The Big 12 recently renewed contact with four Pac-12 schools -- Arizona, Arizona State, Colorado and Utah -- as television contract negotiations for the Pac-12 continue to flounder, sources confirm to CBS Sports' Dennis Dodd. March will be a pivotal time for the Pac-12 to either deliver a new contract or risk losing key members of its league.
After previously speaking as realignment kicked into gear but going radio silent for an extended period of time, sources say all four schools have more recently had contact with the Big 12, sources tell Dodd. The interest of the "Four Corners" schools leaving for the Big 12 has picked up in recent weeks as Pac-12 media rights negotiations have stalled, moving into a ninth month.

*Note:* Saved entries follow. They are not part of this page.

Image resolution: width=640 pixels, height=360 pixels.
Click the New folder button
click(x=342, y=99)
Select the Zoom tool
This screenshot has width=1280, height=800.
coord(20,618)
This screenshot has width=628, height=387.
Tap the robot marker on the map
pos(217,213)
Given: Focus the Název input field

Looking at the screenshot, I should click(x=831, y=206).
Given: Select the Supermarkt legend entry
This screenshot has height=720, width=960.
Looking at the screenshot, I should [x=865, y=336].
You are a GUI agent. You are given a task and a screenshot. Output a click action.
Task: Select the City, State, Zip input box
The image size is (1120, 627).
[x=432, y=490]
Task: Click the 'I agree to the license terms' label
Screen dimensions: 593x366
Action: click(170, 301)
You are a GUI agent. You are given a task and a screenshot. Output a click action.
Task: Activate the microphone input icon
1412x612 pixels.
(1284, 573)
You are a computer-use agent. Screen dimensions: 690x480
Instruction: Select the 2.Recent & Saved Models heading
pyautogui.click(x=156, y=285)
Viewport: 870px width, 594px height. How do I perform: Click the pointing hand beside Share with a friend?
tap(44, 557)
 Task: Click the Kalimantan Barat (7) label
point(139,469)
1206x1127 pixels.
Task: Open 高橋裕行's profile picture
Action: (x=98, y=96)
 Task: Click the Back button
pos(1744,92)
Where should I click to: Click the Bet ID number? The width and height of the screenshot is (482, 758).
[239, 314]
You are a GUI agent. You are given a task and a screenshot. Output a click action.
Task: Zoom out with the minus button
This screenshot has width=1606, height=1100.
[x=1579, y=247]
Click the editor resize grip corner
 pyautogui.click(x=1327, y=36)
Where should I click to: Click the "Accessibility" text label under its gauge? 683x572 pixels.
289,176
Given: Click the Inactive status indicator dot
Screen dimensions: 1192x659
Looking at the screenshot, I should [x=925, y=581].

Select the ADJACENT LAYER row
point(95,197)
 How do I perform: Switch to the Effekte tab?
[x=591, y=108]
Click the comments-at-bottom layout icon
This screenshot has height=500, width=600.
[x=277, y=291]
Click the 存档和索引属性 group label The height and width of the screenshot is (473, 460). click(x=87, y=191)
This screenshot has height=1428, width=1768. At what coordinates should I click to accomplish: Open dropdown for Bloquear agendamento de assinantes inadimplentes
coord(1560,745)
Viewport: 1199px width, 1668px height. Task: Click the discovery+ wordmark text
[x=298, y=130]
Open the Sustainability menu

Interest in the Pac-12's media rights are underwhelming, and the league remains the only Power Five conference without a long-term television contract. Most major networks have pulled out, leaving ESPN as the only major linear provider still involved in bidding. Amazon and Apple TV+ have long been considered potential streaming partners, but their level of interest and willingness to spend for a large pack of games is unclear.
The Big Ten (CBS, Fox, NBC) and SEC (ABC/ESPN) agreed to massive contracts securing their rights into the 2030s. The ACC is locked into an exclusive contract with ESPN through 2036. While the Pac-12 entered the market first, the Big 12 got its rightsholders (ESPN, Fox) to negotiate a new deal early, allowing the Big 12 to jump the Pac-12 and come to an agreement that solidifies their media rights through 2031.
Suddenly, the Pac-12 is faced with networks and potential streaming partners that have already outlaid significant capital acquiring sports rights and may not have the appetite for a reduced league without USC and UCLA.
Big 12 commissioner Brett Yormark has made no secret that he is interested in westward expansion, and moving into the Pacific Time Zone has created conflict between him and Pac-12 counterpart George Kliavkoff. The conflict came to a head at Pac-12 Media Day in Los Angeles when Kliavkoff railed against Yormark and the Big 12.
"I've been spending four weeks trying to defend against grenades that have been lobbied in from every corner of the Big 12 trying to destabilize our remaining conference," Kliavkoff said at the time. "I understand why they're doing it. When you look at the relative media value between the two conferences, I get it. I get why they're scared, why they're trying to destabilize us."
This all comes less than one year after USC and UCLA announced plans to leave the Pac-12 for the Big Ten, putting the Pac-12 in a perilous position. The two schools are projected to make at least $30 million more annually by joining the Big Ten.
For the "Four Corners" schools to consider leaving the Pac-12, it would likely take either true uncertainty over the Pac-12's media rights or a significant revenue gap between the deal reached by the league and the one that currently exists for the Big 12.